The complete data, repeated exactly, should form your response.

=== Section Start ===

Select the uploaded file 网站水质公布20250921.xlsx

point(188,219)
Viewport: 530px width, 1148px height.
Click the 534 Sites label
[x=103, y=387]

=== Section End ===

▶ **Task result**:
Select the uploaded file 网站水质公布20250921.xlsx

point(188,219)
Viewport: 530px width, 1148px height.
Click the 534 Sites label
[x=103, y=387]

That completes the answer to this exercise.